On paper, a Bluetooth-based app that notifies a user they’ve been near someone who tested positive could help stem an outbreak, Noymer said. But he’s skeptical. It’s unclear how sensitive or accurate the tracking would be and how people without access to smartphones would be able to benefit from it.
“I do think the privacy, the encroachment, concerns are nothing to be dismissed out of hand,” he added.
In California, officials are pitching contact tracing as far more benign and personal than that, casting tracers as people who help keep you and your family, friends and coworkers safe.
Placer County’s public health epidemiologist April Holland said she doesn’t see her county dealing with tracking apps. “I think we’re going to stick to the gumshoe method and go person by person,” she said.
However, people still get nervous when a government employee calls them out of the blue, said Dr.

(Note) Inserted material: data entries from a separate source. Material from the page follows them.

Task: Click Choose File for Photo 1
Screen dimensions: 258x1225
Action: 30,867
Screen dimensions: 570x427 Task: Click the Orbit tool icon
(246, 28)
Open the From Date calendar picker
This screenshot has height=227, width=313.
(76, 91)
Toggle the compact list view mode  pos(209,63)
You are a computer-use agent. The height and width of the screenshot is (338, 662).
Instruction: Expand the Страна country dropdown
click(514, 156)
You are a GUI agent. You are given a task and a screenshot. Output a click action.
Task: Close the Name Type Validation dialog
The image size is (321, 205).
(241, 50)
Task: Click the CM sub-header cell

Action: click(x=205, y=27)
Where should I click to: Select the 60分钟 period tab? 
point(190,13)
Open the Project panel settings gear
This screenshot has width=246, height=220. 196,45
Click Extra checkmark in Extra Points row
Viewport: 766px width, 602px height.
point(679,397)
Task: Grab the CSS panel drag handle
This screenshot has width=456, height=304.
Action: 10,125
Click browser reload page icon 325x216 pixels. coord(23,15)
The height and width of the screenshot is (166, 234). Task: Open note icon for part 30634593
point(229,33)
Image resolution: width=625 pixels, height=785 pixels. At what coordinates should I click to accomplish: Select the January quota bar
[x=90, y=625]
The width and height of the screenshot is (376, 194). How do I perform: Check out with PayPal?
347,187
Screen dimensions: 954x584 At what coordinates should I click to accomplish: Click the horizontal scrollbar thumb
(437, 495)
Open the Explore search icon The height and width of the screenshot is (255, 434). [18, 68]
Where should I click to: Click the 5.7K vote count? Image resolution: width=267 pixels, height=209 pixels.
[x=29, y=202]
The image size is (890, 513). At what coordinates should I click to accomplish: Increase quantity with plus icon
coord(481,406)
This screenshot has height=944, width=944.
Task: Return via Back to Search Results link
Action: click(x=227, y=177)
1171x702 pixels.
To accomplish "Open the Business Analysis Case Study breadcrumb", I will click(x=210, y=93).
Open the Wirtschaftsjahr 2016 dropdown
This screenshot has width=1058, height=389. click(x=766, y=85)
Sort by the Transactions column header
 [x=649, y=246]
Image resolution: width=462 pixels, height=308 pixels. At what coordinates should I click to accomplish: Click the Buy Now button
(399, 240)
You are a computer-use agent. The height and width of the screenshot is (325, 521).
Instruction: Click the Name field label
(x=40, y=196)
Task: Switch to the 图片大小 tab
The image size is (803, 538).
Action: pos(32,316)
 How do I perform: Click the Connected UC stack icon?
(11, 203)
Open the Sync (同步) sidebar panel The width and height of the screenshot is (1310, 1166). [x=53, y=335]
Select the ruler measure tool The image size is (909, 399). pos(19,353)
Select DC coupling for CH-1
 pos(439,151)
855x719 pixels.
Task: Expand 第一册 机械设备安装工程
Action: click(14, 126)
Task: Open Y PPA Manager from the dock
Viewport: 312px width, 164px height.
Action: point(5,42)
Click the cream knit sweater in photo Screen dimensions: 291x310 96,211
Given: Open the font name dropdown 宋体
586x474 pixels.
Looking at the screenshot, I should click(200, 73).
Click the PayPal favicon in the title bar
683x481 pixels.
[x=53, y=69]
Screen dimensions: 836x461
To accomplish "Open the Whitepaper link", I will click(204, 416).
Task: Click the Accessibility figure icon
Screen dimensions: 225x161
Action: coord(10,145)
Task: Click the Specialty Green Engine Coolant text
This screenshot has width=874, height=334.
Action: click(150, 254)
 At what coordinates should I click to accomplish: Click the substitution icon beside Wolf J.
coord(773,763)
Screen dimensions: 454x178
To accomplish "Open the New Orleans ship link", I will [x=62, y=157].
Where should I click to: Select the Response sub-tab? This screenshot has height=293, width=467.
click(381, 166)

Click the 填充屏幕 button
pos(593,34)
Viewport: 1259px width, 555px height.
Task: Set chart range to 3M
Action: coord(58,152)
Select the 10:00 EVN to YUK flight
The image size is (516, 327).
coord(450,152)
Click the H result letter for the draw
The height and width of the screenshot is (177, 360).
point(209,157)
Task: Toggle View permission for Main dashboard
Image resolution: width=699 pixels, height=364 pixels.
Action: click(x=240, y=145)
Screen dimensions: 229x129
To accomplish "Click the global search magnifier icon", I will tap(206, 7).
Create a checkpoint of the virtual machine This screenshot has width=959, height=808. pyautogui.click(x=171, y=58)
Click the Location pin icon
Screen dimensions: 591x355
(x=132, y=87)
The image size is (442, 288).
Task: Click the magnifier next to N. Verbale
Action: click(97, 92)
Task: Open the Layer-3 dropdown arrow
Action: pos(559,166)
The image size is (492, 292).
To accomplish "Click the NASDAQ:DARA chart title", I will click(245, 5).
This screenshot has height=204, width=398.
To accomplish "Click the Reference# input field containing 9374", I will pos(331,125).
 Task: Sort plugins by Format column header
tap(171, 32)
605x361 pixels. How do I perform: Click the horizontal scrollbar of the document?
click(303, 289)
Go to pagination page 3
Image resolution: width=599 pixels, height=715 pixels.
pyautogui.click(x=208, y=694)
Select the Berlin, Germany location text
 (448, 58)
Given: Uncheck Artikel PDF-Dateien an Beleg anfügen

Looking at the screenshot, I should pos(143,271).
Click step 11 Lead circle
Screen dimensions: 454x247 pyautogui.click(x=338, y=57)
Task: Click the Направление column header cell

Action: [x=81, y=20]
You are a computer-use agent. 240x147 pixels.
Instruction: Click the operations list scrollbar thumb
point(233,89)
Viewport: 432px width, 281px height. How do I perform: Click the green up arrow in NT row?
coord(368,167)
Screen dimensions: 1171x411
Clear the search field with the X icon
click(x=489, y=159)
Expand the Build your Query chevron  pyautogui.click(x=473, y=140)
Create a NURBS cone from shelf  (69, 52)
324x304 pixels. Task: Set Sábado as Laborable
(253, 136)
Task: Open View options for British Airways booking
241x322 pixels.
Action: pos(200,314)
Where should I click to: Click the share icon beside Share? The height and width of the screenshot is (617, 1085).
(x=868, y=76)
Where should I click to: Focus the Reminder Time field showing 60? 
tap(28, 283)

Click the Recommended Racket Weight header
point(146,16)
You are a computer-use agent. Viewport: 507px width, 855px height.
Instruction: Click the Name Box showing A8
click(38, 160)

Homer Rice, who oversees contract tracers for Yuba and Sutter counties.
Some people he calls don’t believe him. They think he’s a scammer. Others don’t want to hear that they may be infected. He’s been hung up on. Others tell him to mind his own business when he asks questions, such as how they are feeling. “You don’t need to know that!” one adamant person said.
“We’re really just trying to help people,” he said. “We (recently) caught a whole family that tested positive. Some in the family didn’t have any symptoms. They would have been going to the store.
“Knowing we got that family isolated, so they didn’t go out, you’re like, ‘Whew. Yeah. I did my job today.”
Johns Hopkins University health professor Marx, who acts as a coronavirus outreach consultant to the city of Baltimore, said contact tracers are not the definitive backstop that some might present them to be.
They can have trouble communicating with or even reaching people who are distrustful of government, who are culturally sequestered from mainstream society or who are homeless. Communities can better help their residents by reaching out to leaders who are trusted in underserved communities to act as intermediaries.
Communities should also set up call centers, so that people in need or with questions can reach out to county health departments, rather than hear nothing until the day a contact tracer calls with potential bad news. “The word hasn’t gotten out as well as it should to communities of highest risk,” Marx said.
She sees a thin silver lining though for community health. The rapid-fire hiring of what likely will be hundreds of thousands of contact tracers across the United States is a first step toward belatedly compensating for years of under-funding public health offices both locally and nationally.
“It would be great if some of these people can continue to work in public health and fill holes,” she said.